Extracto de página >>
::::::

Mañana sin falta. Tengo (unos) apuntes sin articular, pero a primera hora te dejo un blurb que integraré a mi presentación. Dime si está bien para ti. Tengo el cerebro agotado a las (dos) de la tarde y las ideas me huyen como gatos ferales.

Silverio me dijo con su natural paciencia que estaba bien. A eso de las cuatro de la tarde volví a escribirle: “Silverio, me tomé dos copas de vino (un tinto fuerte español, por cierto) y redacté esto. A ver qué te parece”:

Leer las memorias de Silverio Pérez es cómo repasar las escenas de la vida de un viejo amigo. Aclaro que en este caso la amistad no tiene que ver con la cantidad de años acumulados sino con la intensidad del afecto.

Una de las virtudes de este libro es que en sus páginas la emocionalidad, la intuición, la reflexión y la racionalidad, entre otras muchas formas de saber el mundo, conviven como debe ser: en constante contradicción y pugna creativa. El rebelde, el ingeniero, el trovador, el satírico, el motivador, el escritor, se juntan en complejo y evocador palimpsesto. Después de todo esa es la vida de un ser humano que transita con su elusivo “yo” para formar el “nosotros” que todos somos en última instancia: el otro es el mismo al cabo del tránsito. Esta es una vida que no se ha permitido nunca una renuncia. El chico de Mamey está presente en el escritor que en estas páginas se piensa…y viceversa.

::::::

[Entradas para localizar texto y elementos]
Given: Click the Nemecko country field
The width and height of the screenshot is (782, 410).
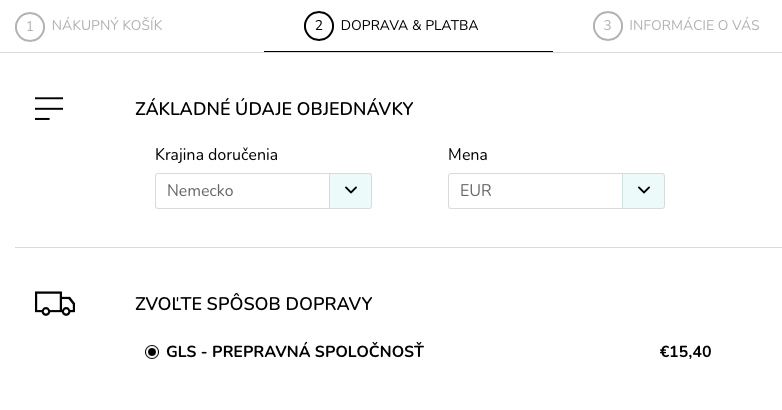Looking at the screenshot, I should pyautogui.click(x=242, y=191).
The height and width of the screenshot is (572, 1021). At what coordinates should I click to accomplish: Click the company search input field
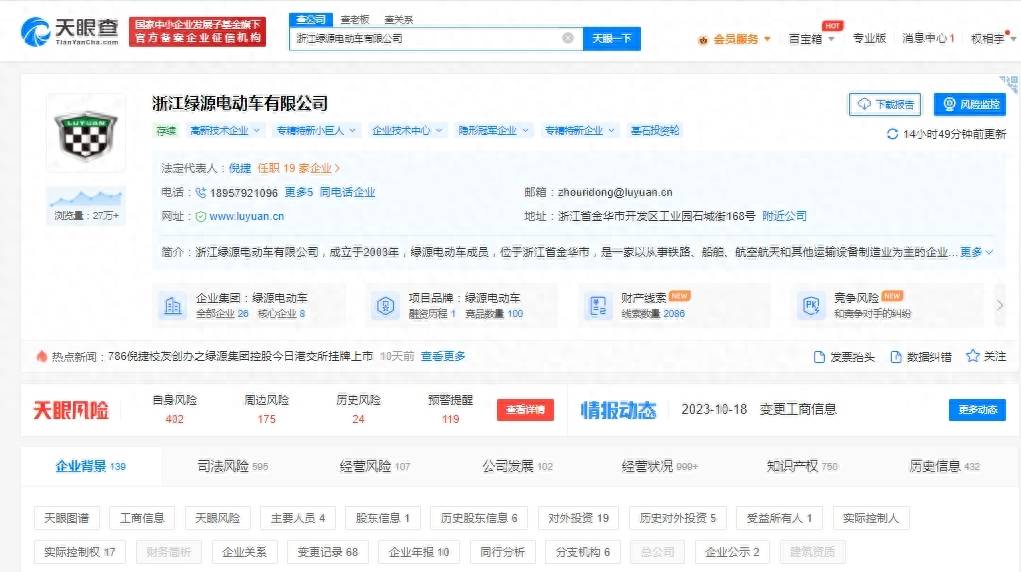click(425, 38)
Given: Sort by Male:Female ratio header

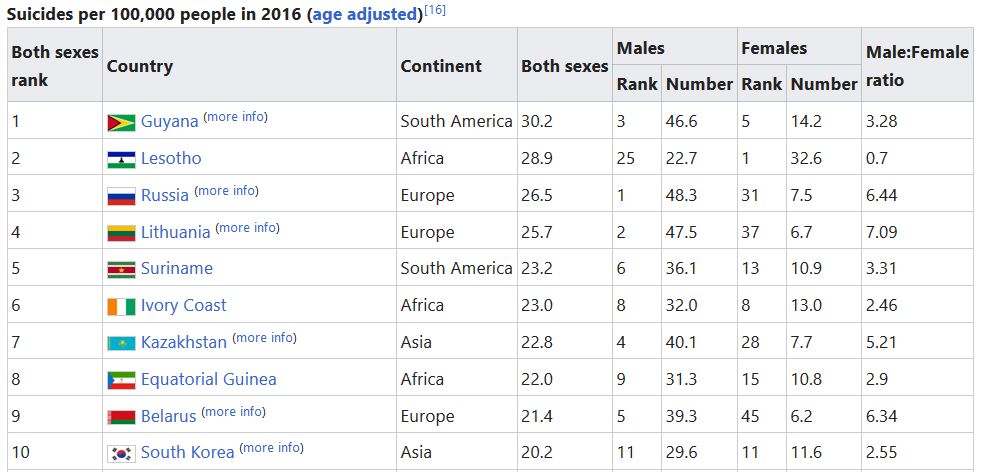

::::::

Instrucción 1 >> En el extracto sobre las memorias de Silverio Pérez, ¿qué había bebido quien escribe antes de redactar el texto que envió a eso de las cuatro de la tarde?
Instrucción 2 >> Resume de forma más breve el párrafo del extracto que empieza con "Una de las virtudes de este libro", sin perder sus datos principales.
Instrucción 3 >> Transcribe sin cambios el fragmento del extracto que comienza en "Silverio me dijo" y termina en "intensidad del afecto.".
El material no guarda relación con el extracto.

Respuesta completa 1 >> Dos copas de vino, un tinto fuerte español.

Respuesta completa 2 >> En el libro conviven la emocionalidad, la intuición, la reflexión y la racionalidad en constante contradicción y pugna creativa. En él se juntan, como en un palimpsesto, el rebelde, el ingeniero, el trovador, el satírico, el motivador y el escritor. Refleja la vida de un ser humano que transita de su "yo" al "nosotros" y que nunca se ha permitido una renuncia. El chico de Mamey está presente en el escritor, y viceversa.

Respuesta completa 3 >>
Silverio me dijo con su natural paciencia que estaba bien. A eso de las cuatro de la tarde volví a escribirle: “Silverio, me tomé dos copas de vino (un tinto fuerte español, por cierto) y redacté esto. A ver qué te parece”:

Leer las memorias de Silverio Pérez es cómo repasar las escenas de la vida de un viejo amigo. Aclaro que en este caso la amistad no tiene que ver con la cantidad de años acumulados sino con la intensidad del afecto.